>> START

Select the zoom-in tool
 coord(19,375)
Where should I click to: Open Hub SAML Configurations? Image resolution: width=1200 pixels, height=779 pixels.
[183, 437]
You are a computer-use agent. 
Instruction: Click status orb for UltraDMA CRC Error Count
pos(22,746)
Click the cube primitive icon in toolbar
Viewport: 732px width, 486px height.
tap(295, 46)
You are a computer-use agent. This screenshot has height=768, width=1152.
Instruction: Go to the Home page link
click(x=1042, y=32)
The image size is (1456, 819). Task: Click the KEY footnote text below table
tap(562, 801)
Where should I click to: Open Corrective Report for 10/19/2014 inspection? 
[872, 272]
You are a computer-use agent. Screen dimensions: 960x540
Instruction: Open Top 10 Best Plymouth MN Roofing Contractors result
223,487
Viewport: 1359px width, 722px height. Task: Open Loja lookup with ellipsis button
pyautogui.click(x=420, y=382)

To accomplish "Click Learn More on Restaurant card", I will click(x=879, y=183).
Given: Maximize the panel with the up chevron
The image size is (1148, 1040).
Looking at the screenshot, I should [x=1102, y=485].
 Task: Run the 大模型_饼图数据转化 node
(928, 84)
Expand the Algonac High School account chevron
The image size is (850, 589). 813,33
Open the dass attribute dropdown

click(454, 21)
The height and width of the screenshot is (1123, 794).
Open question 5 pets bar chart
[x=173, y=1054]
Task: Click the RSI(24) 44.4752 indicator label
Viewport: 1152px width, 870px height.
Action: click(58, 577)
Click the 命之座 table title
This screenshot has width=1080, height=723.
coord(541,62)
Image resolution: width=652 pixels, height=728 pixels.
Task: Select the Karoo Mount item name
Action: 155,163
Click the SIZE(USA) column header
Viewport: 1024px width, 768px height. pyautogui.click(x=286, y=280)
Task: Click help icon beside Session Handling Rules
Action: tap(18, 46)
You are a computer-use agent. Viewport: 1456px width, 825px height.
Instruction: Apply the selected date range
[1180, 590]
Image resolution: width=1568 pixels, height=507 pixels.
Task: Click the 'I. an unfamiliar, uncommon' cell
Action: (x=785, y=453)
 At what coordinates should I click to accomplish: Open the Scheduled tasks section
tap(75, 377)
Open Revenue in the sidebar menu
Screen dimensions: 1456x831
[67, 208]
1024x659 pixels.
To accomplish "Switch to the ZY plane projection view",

>> END

> To be done:
Reproduce the material above, replacing every "Instruction" with "Goal" and changing nothing else.

> Written solution:
Select the zoom-in tool
 coord(19,375)
Where should I click to: Open Hub SAML Configurations? Image resolution: width=1200 pixels, height=779 pixels.
[183, 437]
You are a computer-use agent. 
Goal: Click status orb for UltraDMA CRC Error Count
pos(22,746)
Click the cube primitive icon in toolbar
Viewport: 732px width, 486px height.
tap(295, 46)
You are a computer-use agent. This screenshot has height=768, width=1152.
Goal: Go to the Home page link
click(x=1042, y=32)
The image size is (1456, 819). Task: Click the KEY footnote text below table
tap(562, 801)
Where should I click to: Open Corrective Report for 10/19/2014 inspection? 
[872, 272]
You are a computer-use agent. Screen dimensions: 960x540
Goal: Open Top 10 Best Plymouth MN Roofing Contractors result
223,487
Viewport: 1359px width, 722px height. Task: Open Loja lookup with ellipsis button
pyautogui.click(x=420, y=382)

To accomplish "Click Learn More on Restaurant card", I will click(x=879, y=183).
Given: Maximize the panel with the up chevron
The image size is (1148, 1040).
Looking at the screenshot, I should [x=1102, y=485].
 Task: Run the 大模型_饼图数据转化 node
(928, 84)
Expand the Algonac High School account chevron
The image size is (850, 589). 813,33
Open the dass attribute dropdown

click(454, 21)
The height and width of the screenshot is (1123, 794).
Open question 5 pets bar chart
[x=173, y=1054]
Task: Click the RSI(24) 44.4752 indicator label
Viewport: 1152px width, 870px height.
Action: click(58, 577)
Click the 命之座 table title
This screenshot has width=1080, height=723.
coord(541,62)
Image resolution: width=652 pixels, height=728 pixels.
Task: Select the Karoo Mount item name
Action: 155,163
Click the SIZE(USA) column header
Viewport: 1024px width, 768px height. pyautogui.click(x=286, y=280)
Task: Click help icon beside Session Handling Rules
Action: tap(18, 46)
You are a computer-use agent. Viewport: 1456px width, 825px height.
Goal: Apply the selected date range
[1180, 590]
Image resolution: width=1568 pixels, height=507 pixels.
Task: Click the 'I. an unfamiliar, uncommon' cell
Action: (x=785, y=453)
 At what coordinates should I click to accomplish: Open the Scheduled tasks section
tap(75, 377)
Open Revenue in the sidebar menu
Screen dimensions: 1456x831
[67, 208]
1024x659 pixels.
To accomplish "Switch to the ZY plane projection view",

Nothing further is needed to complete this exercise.